_Seu objetivo:_
Prossiga o artigo sobre o julgamento de Ivan Demjanjuk em Jerusalém, começando logo após o último parágrafo apresentado.

_Trecho da fonte:_
----
Thursday, May 02, 2013


Que os juízes se atenham às provas


Pedro J. Bondaczuk


O julgamento que se desenvolve, em Jerusalém, do ucraniano Ivan Demjanjuk, acusado de ser criminoso de guerra nazista, por ter compactuado com os alemães durante a Segunda Guerra Mundial, traz de novo à baila um dos períodos mais deprimentes que a humanidade já conheceu em todos os tempos. Uma época em que seis milhões de pessoas, de uma única etnia (além de um número indeterminado de outras), foram trucidadas covardemente, sem que lhes fosse dada nenhuma chance de defesa.

Por isso, compreende-se o empenho dos israelenses em levarem às barras da Justiça qualquer criminoso desse período, mesmo tendo decorrido quatro décadas daqueles lamentáveis fatos.

A Promotoria, no presente caso, acusa o réu, extraditado há pouco mais de um ano dos Estados Unidos, onde trabalhava numa indústria automobilística, de ser “Ivan, o Terrível”, um quinta-coluna ucraniano, que servia de guarda para os nazistas no campo de concentração de Treblinka, na Polônia, e que teria participado do envio de 850 mil judeus para as câmaras de gás e para os fornos crematórios.

Este, obviamente, nega isso. Garante, de todas as maneiras, que os israelenses estão equivocados a seu respeito. Jura que não é “Ivan, o Terrível” e que tudo, portanto, não passa de um erro de identidade. Que a pessoa que se deseja punir morreu em 1943, durante um levante contra os nazistas.

Há dois aspectos muito importantes a se considerar nesse julgamento. O primeiro é que existe a possibilidade de Demjanjuk estar dizendo a verdade. Portanto, as provas da Promotoria precisam ser rigorosamente conferidas e elas têm que ser de caráter irrefutável. Caso contrário, há um sério risco de se cometer um erro judiciário irreparável, já que se tem como certo que se o réu for condenado, sua sentença será a de morte.

É preciso que os juízes julguem, somente, as comprovações. Que não se deixem levar por paixões ou por um instinto de vingança, que não trará, a esta altura do tempo, os seis milhões de mortos há quatro décadas de volta à vida.
----
_Material de estudo:_
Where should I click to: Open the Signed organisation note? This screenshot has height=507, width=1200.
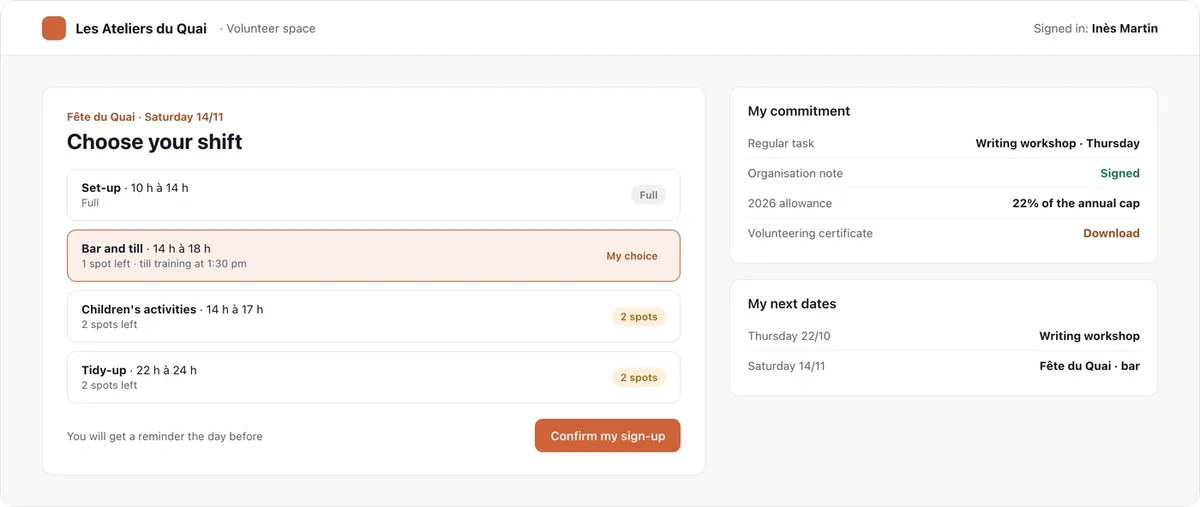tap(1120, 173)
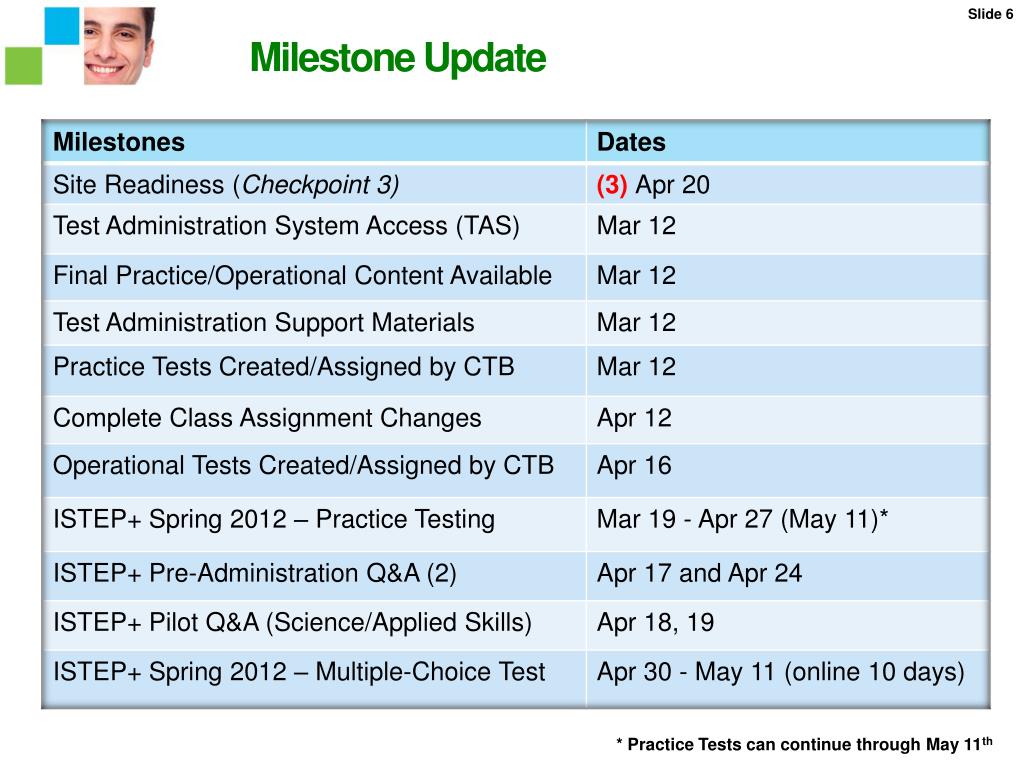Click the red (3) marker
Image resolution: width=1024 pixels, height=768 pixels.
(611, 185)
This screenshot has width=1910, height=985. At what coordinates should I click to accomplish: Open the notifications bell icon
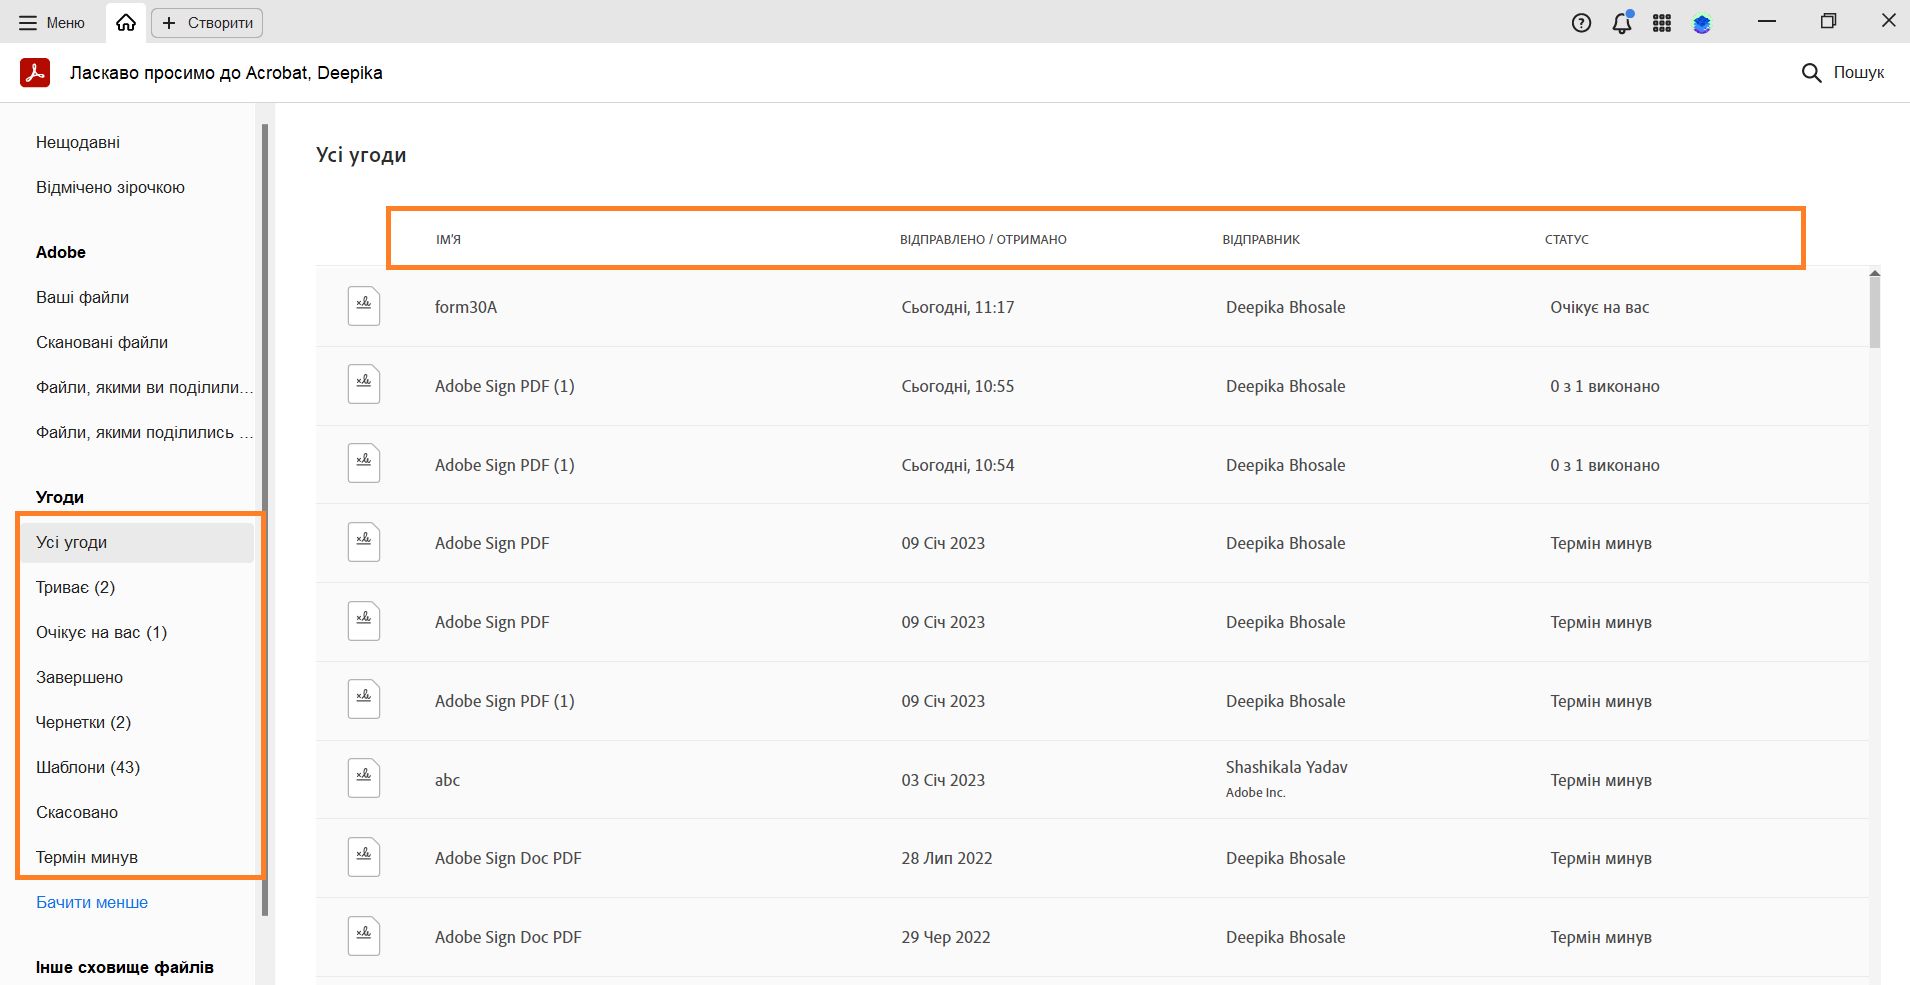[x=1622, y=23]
----
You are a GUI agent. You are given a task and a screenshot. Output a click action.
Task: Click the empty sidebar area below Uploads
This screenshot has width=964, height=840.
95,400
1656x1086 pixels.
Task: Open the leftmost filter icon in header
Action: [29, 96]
----
_Resposta:_
Mas há, também, uma segunda possibilidade, e esta mais provável. A de Demjanjuk estar mentindo e de ser até um mentiroso contumaz. Leon Uris, em seu genial livro “QB-VII”, narra um caso mais ou menos nesta linha. O de um médico, à primeira vista tido como vítima dos nazistas e como um benfeitor da espécie humana, que subitamente se vê acusado de ser criminoso de guerra.

Ardilosamente, entretanto, ele consegue envolver a todo o mundo em suas mentiras e provar a sua inocência. Findo o julgamento e tendo o réu recebido absolvição, eis que se descobre que a Justiça errou lamentavelmente. Deixou-se enganar por um perigoso assassino, que usou os seus dotes de médico para realizar hediondas experiências genéticas.

Não estamos afirmando aqui que o mesmo esteja ocorrendo com Demjanjuk. Só que ele foi às barras dos tribunais já em nítida desvantagem. Mentiu, uma vez, nos Estados Unidos, a respeito do seu passado, quando solicitou cidadania norte-americana. Sua fraude foi desmascarada e ele não a obteve.

Por que ele teria mentido a esse respeito? O que pretendia esconder? Sabe-se, conversando com imigrantes procedentes do Leste europeu, que a despeito do ódio que os nazistas nutriam pelos eslavos, aos quais consideravam “raça inferior”, muitos ucranianos foram colaboracionistas. A maioria acabou morta pelos próprios alemães, que apenas usavam esses traidores para os seus propósitos.

Outros tantos morreram nas mãos dos guerrilheiros soviéticos. Muitos, contudo, conseguiram escapar. Como, só eles podem explicar. Talvez mentindo, traindo, trapaceando e usando todos os expedientes imagináveis para garantir a sobrevivência. O que a comunidade internacional espera, neste caso, portanto, é apenas justiça.

Se não conseguir comprovar a culpabilidade do acusado, que ele seja absolvido e indenizado. Se as provas, contudo, forem irrefutáveis, nada mais justo e honesto que ele pague pelo seu hediondo delito.

(Artigo publicado na página 9, Internacional, do Correio Popular, em 20 de fevereiro de 1987).